# [WORK REQUIRED]
Your answer must be the lines from the one containing "Task: Select the BSV tile" through the last line of the records below, copied exactly, with the pictures left out.

[Screenshot grounding data]
# # #

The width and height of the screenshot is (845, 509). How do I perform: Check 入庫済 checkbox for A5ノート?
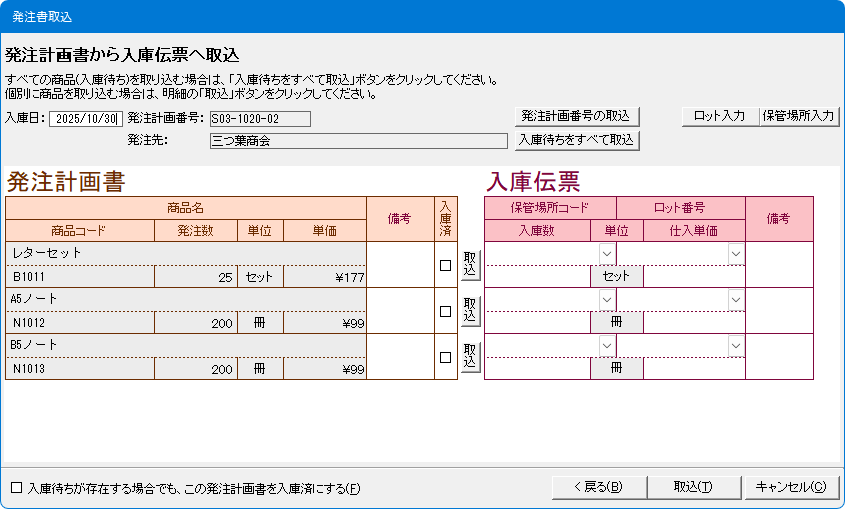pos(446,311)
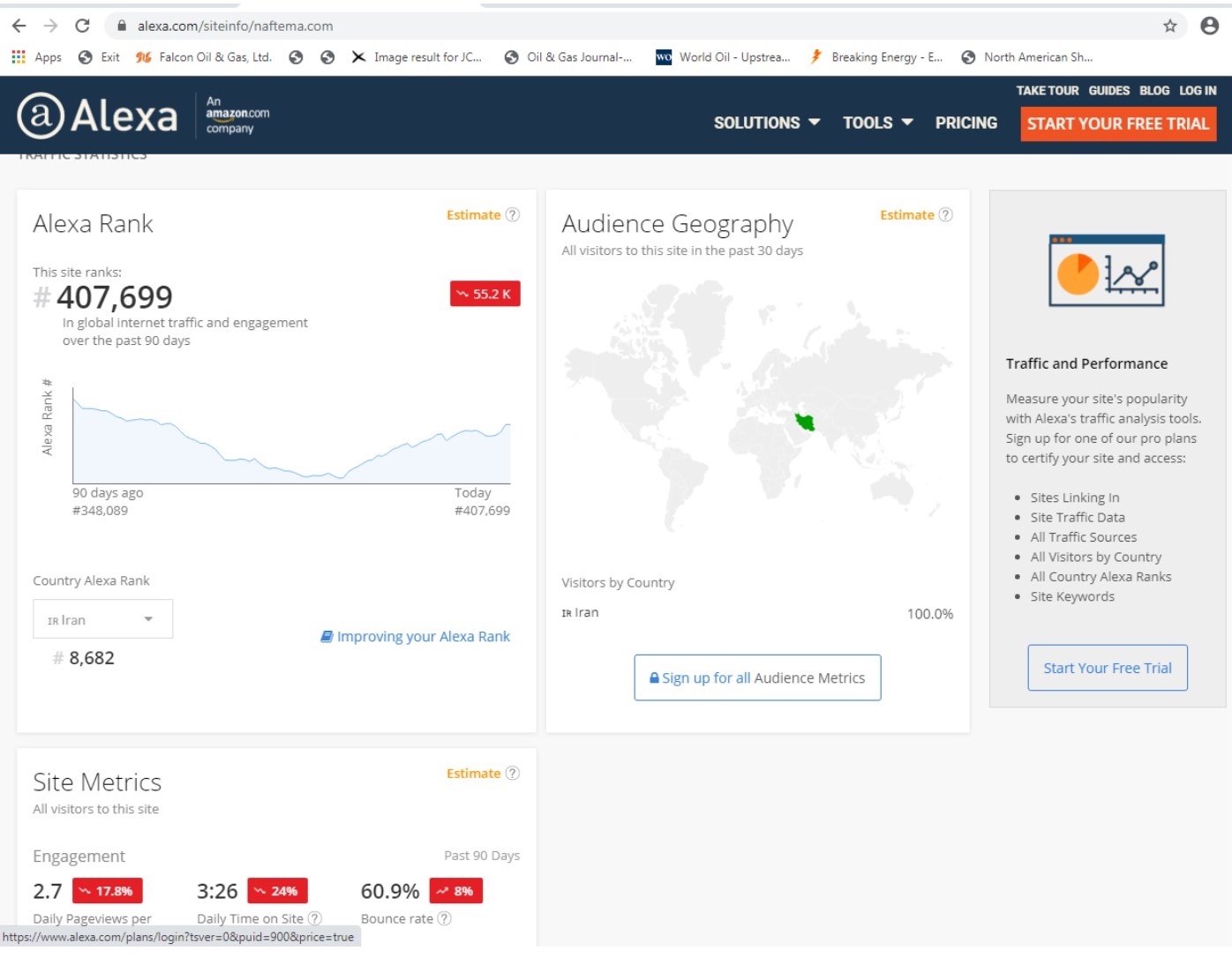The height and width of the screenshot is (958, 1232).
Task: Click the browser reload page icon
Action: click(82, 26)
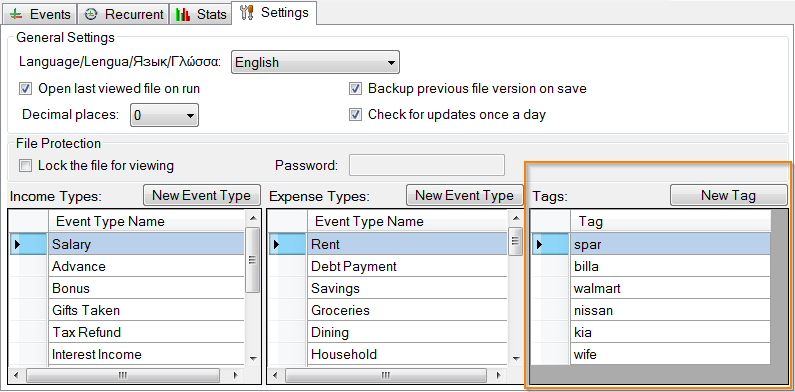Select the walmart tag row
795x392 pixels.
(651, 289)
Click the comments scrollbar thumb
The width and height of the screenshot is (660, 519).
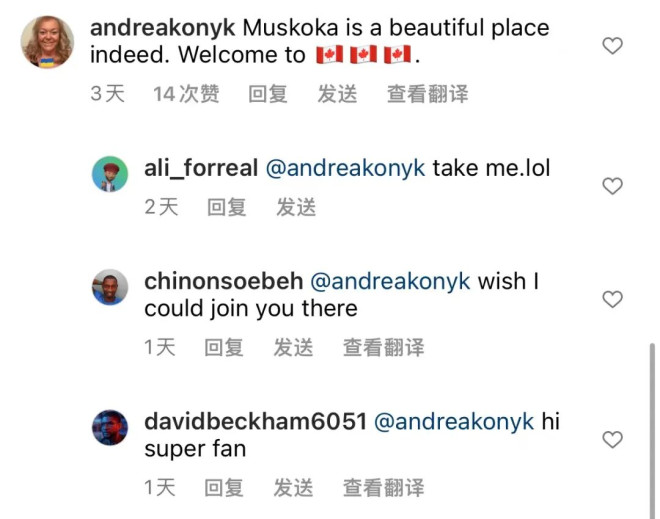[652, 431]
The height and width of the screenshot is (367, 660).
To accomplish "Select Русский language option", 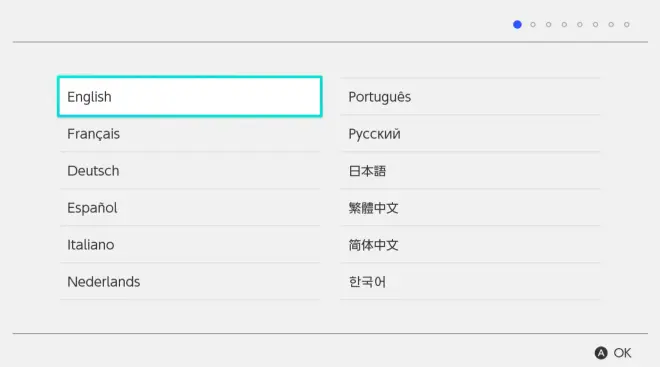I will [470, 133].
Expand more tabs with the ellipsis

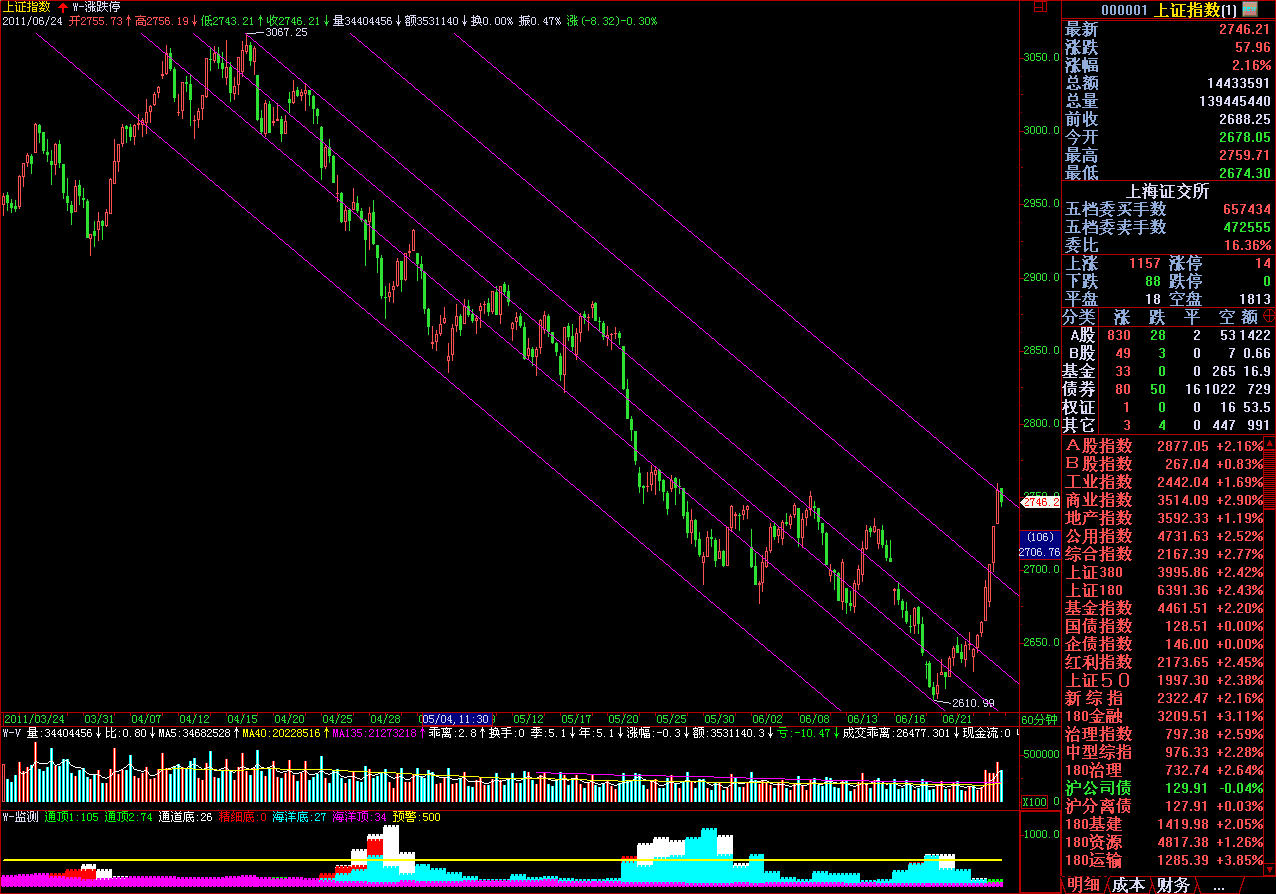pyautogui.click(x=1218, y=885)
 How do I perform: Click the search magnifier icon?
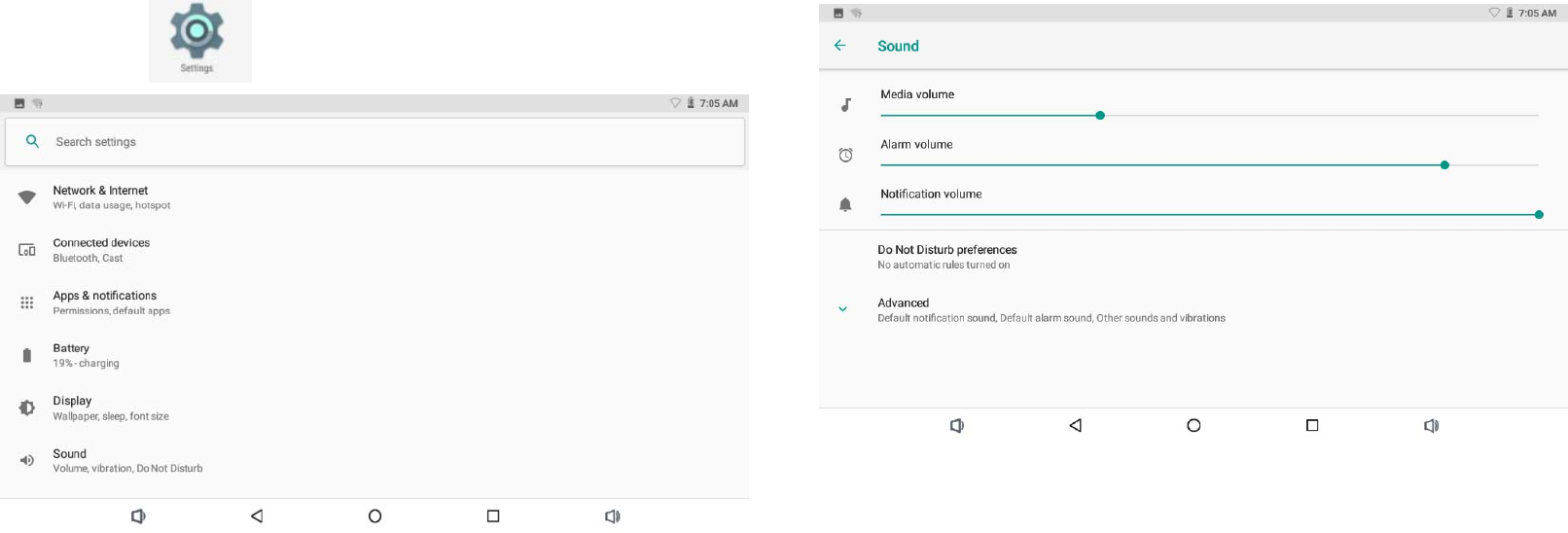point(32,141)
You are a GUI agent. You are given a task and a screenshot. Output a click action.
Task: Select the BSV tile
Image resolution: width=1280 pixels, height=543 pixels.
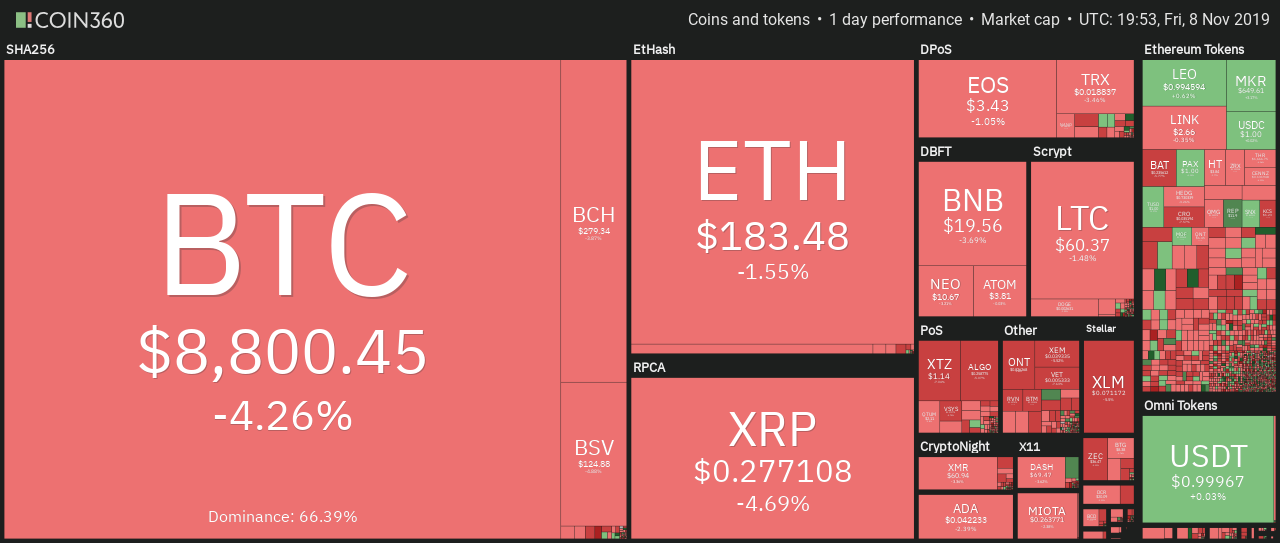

# # #

# [WRITTEN RESPONSE]
Task: Select the BSV tile
Image resolution: width=1280 pixels, height=543 pixels.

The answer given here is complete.